## Trecho selecionado
■ ■ ■ ■ ■ ■ ■

‘Não vim fazer amigos’: Heloísa Helena toma posse no lugar de Glauber Braga e promete disputa dura no Congresso
Deputada afirma que fará enfrentamento à extrema direita e deixa nova candidatura em aberto
A suspensão do deputado federal Glauber Braga (Psol-RJ) trouxe de volta à Câmara uma figura muito conhecida nos corredores do Congresso. Depois de 18 anos fora do Legislativo, Heloísa Helena tomou posse e prometeu incomodar os congressistas durante seis meses. “Quem me odeia vai se ver livre de mim rapidamente e eu espero dar motivos para que me odeiem mais ainda”, disse em entrevista ao Brasil de Fato.
Heloisa Helena tem um perfil forte. Ela não se furta em dizer que é preciso enfrentar quem se apodera do que é público, critica de maneira contundente as emendas parlamentares e questiona a “relação promíscua” entre governo e Congresso. Mesmo chegando agora na Câmara, a deputada afirma que “não veio fazer amigos” e que pretende bater de frente com a extrema direita.
A congressista assumiu o mandato na última quarta (17) e afirma que não pretende se aliar ao governo nas pautas imediatas. De acordo com a deputada, é possível ter autonomia mesmo compondo com o PT e os projetos são votados de acordo com a ideologia, “não com a vassalagem”. A candidatura para o ano que vem também é algo que está em aberto e, segundo ela, será discutido nos próximos meses com o partido.
O contato com Glauber Braga foi fundamental na passagem de bastão. De acordo com Heloísa Helena, o deputado confia nos seis meses de gestão e passou orientações sobre os projetos desenvolvidos pelo psolista. Ela disse que, como o tempo será curto, nem as decorações do gabinete serão trocados.

■ ■ ■ ■ ■ ■ ■

## Entradas de dados

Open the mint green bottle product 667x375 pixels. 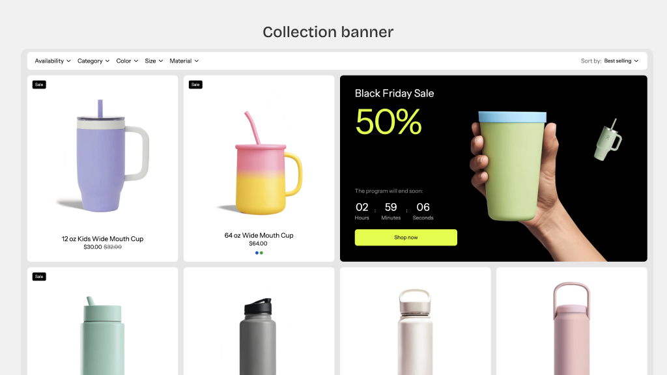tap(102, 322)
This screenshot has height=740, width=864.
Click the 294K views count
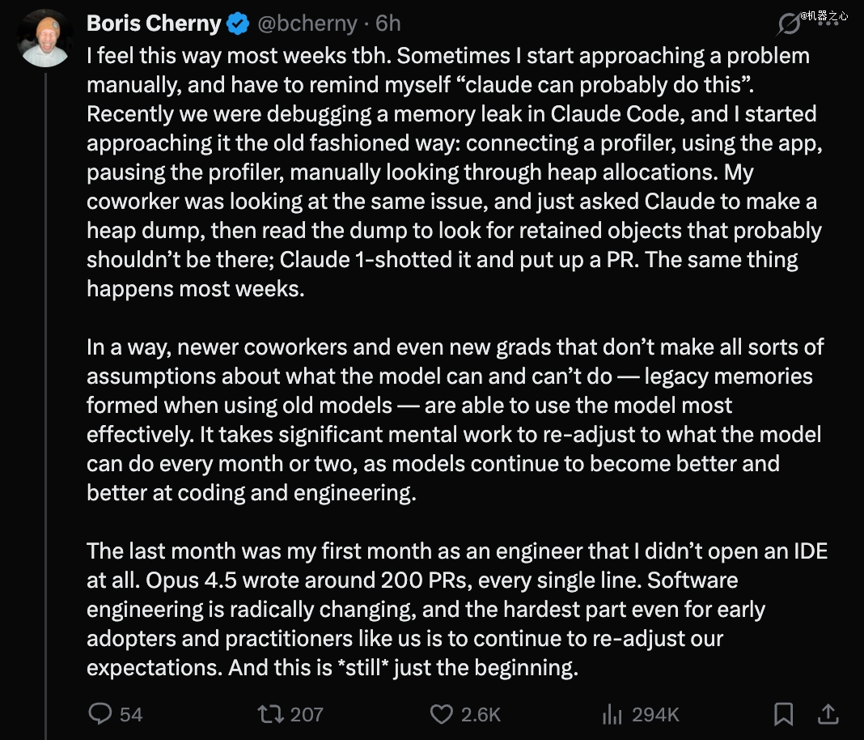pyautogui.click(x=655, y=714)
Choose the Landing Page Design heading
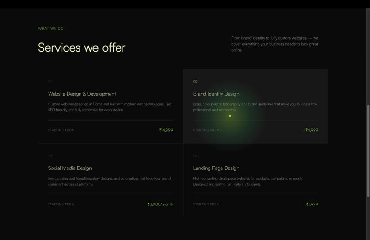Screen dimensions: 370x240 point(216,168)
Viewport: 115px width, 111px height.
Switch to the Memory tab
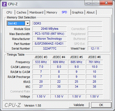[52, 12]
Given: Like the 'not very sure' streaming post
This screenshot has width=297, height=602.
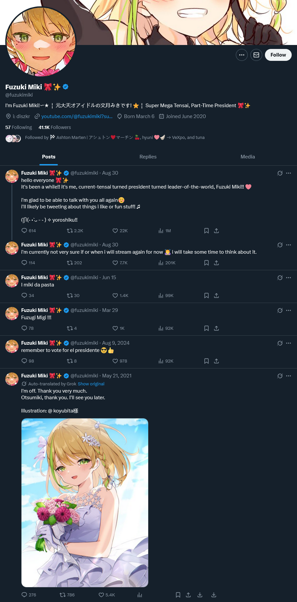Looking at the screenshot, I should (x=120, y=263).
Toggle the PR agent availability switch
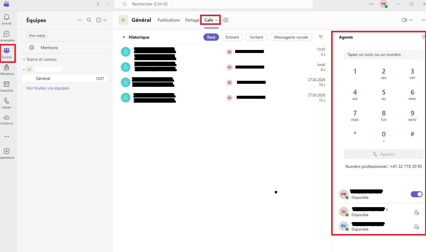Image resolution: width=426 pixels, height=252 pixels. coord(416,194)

■ ■ ■ ■ ■ ■ ■

## Tarefa a realizar
Dê continuidade à matéria sobre a posse de Heloísa Helena na Câmara a partir do ponto em que ela termina.

## Resposta à tarefa
A deputada, no entanto, afirma que será ainda mais combativa que Glauber com aqueles que estão no campo oposto ao dela. Helena reforçou que é possível desenvolver projetos e, principalmente, fazer o enfrentamento àqueles que são prejudiciais ao Brasil.
Brasil de Fato: Deputada, eu queria começar ouvindo um pouco sobre como a senhora viu a cassação do deputado Glauber, como a senhora acompanhou todo esse processo? Já que você, por ser suplente, já tinha a perspectiva de que, se ele fosse cassado, a senhora assumiria.
Heloísa Helena: Na verdade, eu nunca imaginei que pudesse assumir o mandato dessa forma. E, sinceramente, algumas pessoas diziam que ele jamais seria suspenso porque eu era a primeira suplente. Eu não achava também que eles teriam a ousadia de caçar o mandato e os direitos políticos do Glauber.
Eu realmente não esperava que pudesse assumir, eu tinha programado, tinha organizado toda a minha vida de outra forma. E até o Glauber, certamente, ele não estava esperando que essa matéria voltasse com tanta brutalidade como ela voltou, porque passaram meses que ninguém nem tocava no assunto.
Então, para mim, foi inesperado pela brutalidade inaceitável como o episódio ocorreu. Eu sei que muitas pessoas quando se veem à frente das instituições públicas passam a tratar como se fosse uma caixinha de objetos pessoais a ser manipulada conforme suas conveniências.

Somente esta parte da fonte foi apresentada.